3. Online Opportunists
Scammers, fraudsters and thieves don’t take a break for the holidays—in fact, some ramp up their activity. Stay vigilant this time of year and don’t let your guard down, because these con artists love launching email phishing attacks and social media scams year-round. With that in mind, be smart about what you’re sharing on social media this season as well. Posts about presents or winter travel plans can make you an attractive target for thieves or vandals.
- Never share your travel plans on social media. While it can be tough to hide your excitement about a holiday trip, it's wise to reveal your plans only to those you trust. Letting the internet know you’ll be out of town puts you and your belongings at risk.
- Be cautious of unexpected emails and social media messages you receive.
- Pay close attention to any communication requesting money via wire as wire transfer fraud is on the rise.
4. Phony Prizes and Sweepstakes
“Congratulations! It’s your lucky day—you’ve won a car/cash/some other incredible prize,” or so the email says. It’s most likely you’re just one of the many people who received this spam email or saw this pop-up ad that’s trying to trick you into handing over personal information or money.
- Never hand over any financial information or account numbers to individuals or companies you don’t know or trust.
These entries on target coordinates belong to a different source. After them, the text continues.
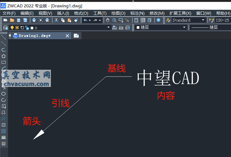Click the blue Help question icon
Viewport: 231px width, 157px height.
158,20

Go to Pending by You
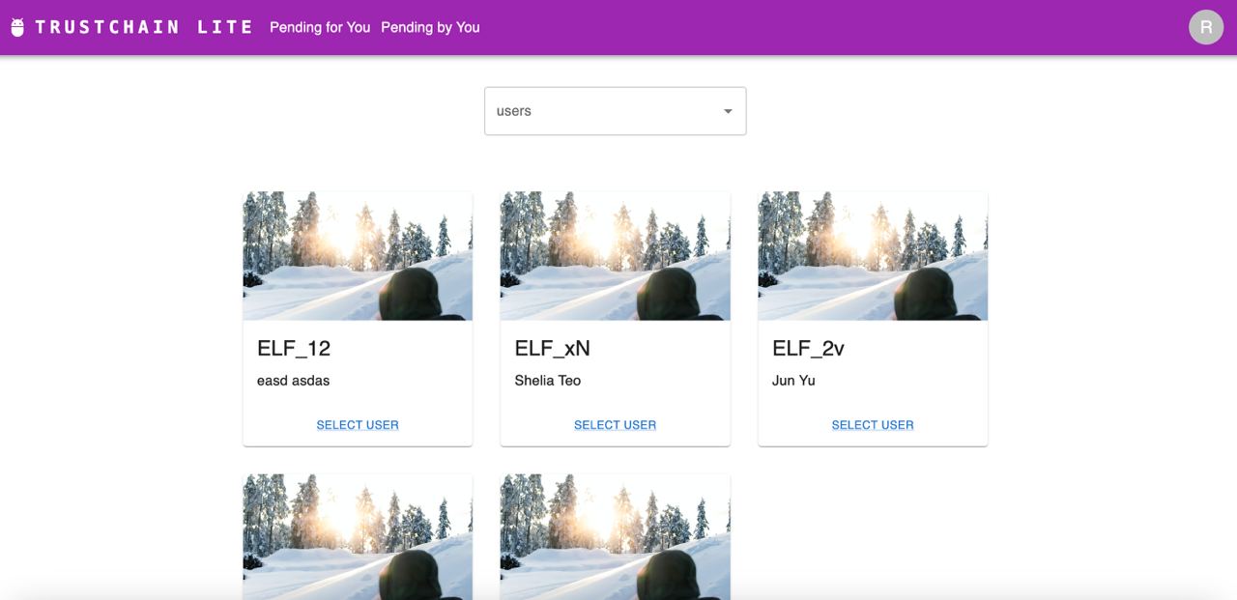point(430,27)
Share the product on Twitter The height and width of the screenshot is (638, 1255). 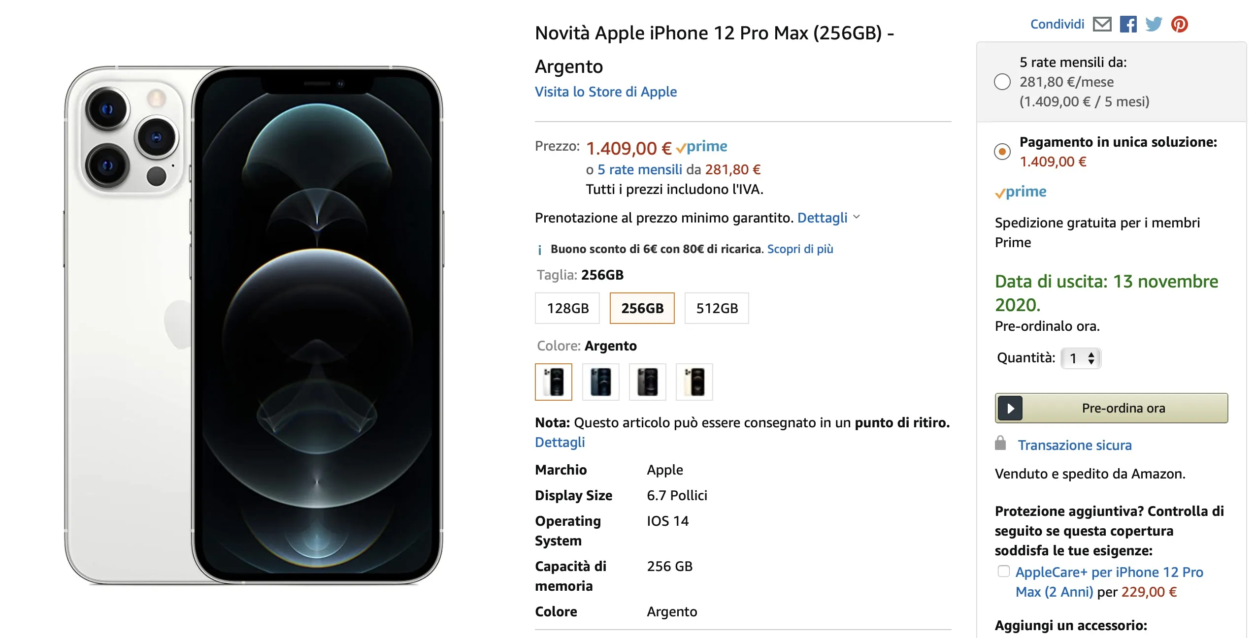pos(1153,23)
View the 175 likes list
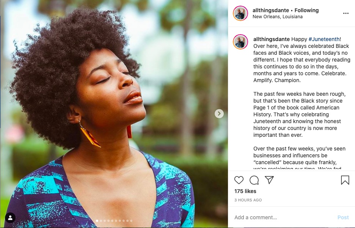Screen dimensions: 355x228 click(x=245, y=191)
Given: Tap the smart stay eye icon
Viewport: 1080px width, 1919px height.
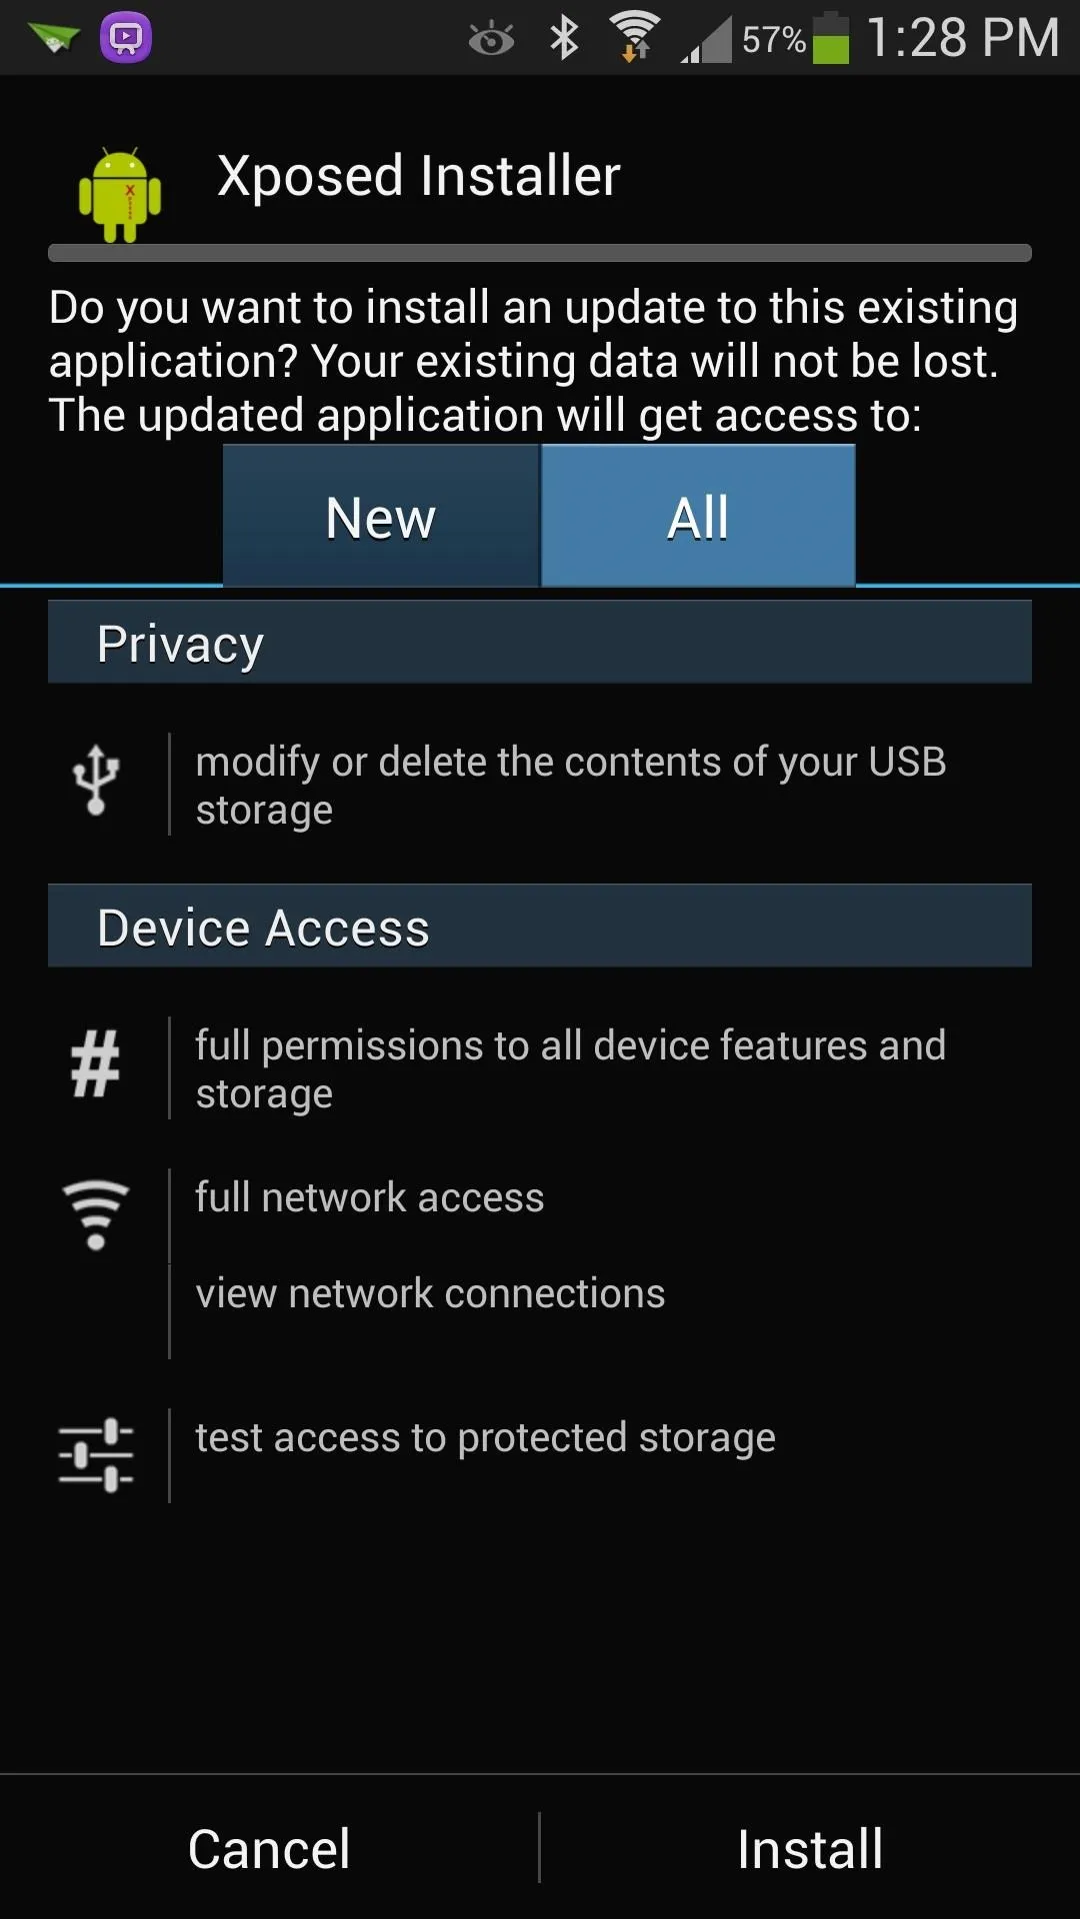Looking at the screenshot, I should [x=491, y=39].
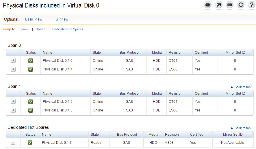
Task: Click Name column header in Span 0 table
Action: [x=47, y=53]
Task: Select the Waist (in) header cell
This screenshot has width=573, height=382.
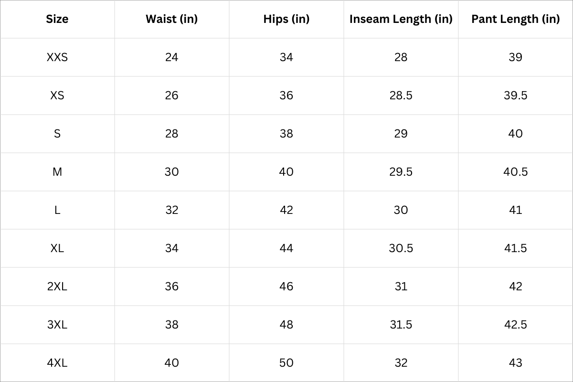Action: (x=171, y=19)
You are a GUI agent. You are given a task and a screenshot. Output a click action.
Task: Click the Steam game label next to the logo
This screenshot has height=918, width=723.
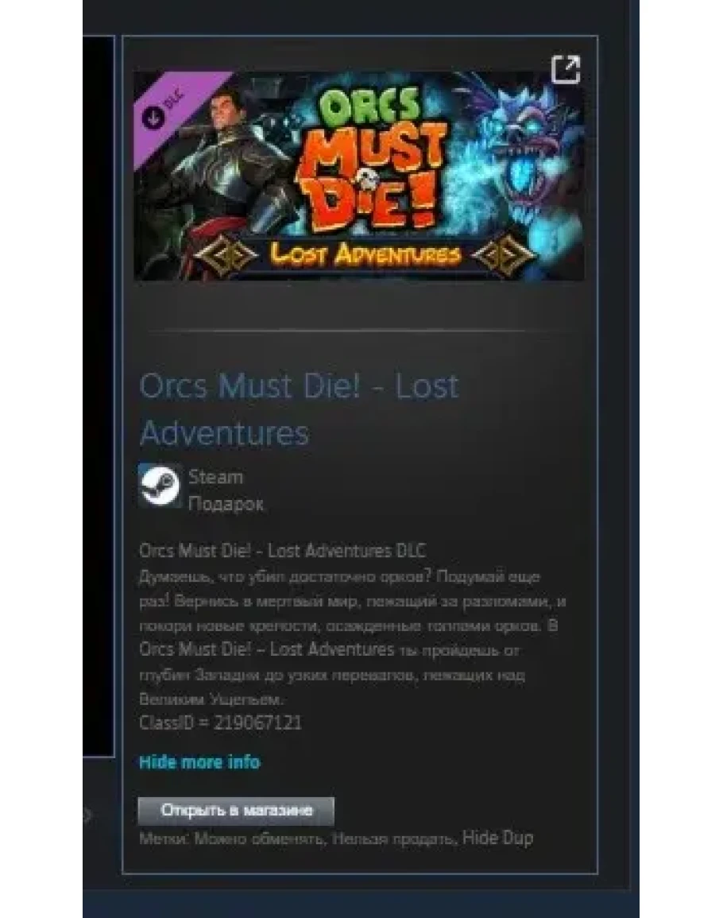pyautogui.click(x=215, y=477)
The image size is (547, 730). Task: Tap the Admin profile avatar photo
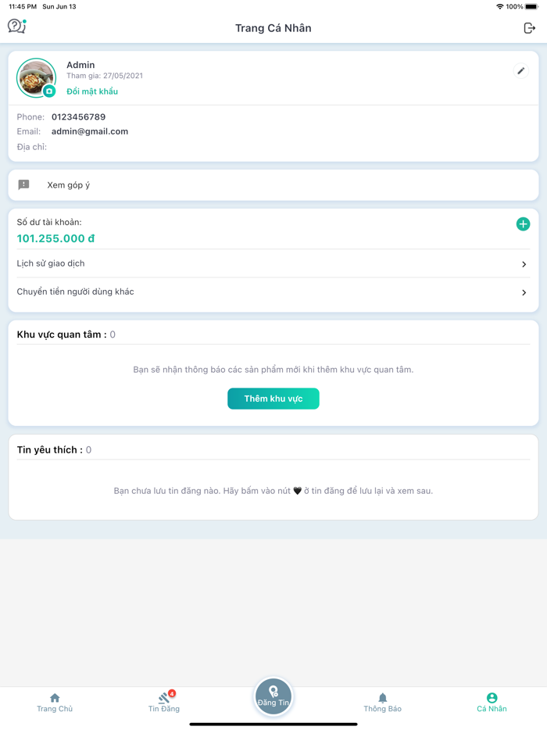(35, 77)
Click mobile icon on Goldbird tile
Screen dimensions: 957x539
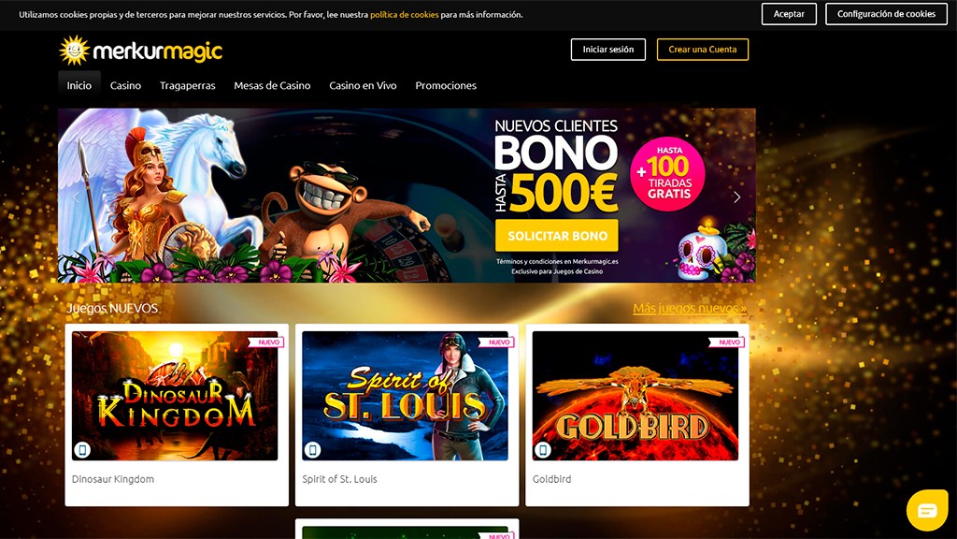(x=543, y=450)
- Be especially wary of notices that begin with “Dear Sir,” or requests to pay fees or shipping charges.
- Be suspicious of claims saying you won a contest you didn’t enter or of messaging that pressures you to act quickly.
5. Fake Charities
The holiday season is meant for giving, but be sure to validate any charity to which you choose to donate. For help, use services like the Better Business Bureau Wise Giving Alliance, Charity Navigator® or CharityWatch.
- Ask for written information about the charity, so you can fact check.
- Beware of sound-alike charities—look it up before donating. Note that some scams use a name that sounds similar to a well-known charity, and many often sound so similar, the spelling in the web address could be only slightly different from that of the legitimate charity.
At Navy Federal, we work to guard your finances from fraud—always keeping you and your financial protection in mind.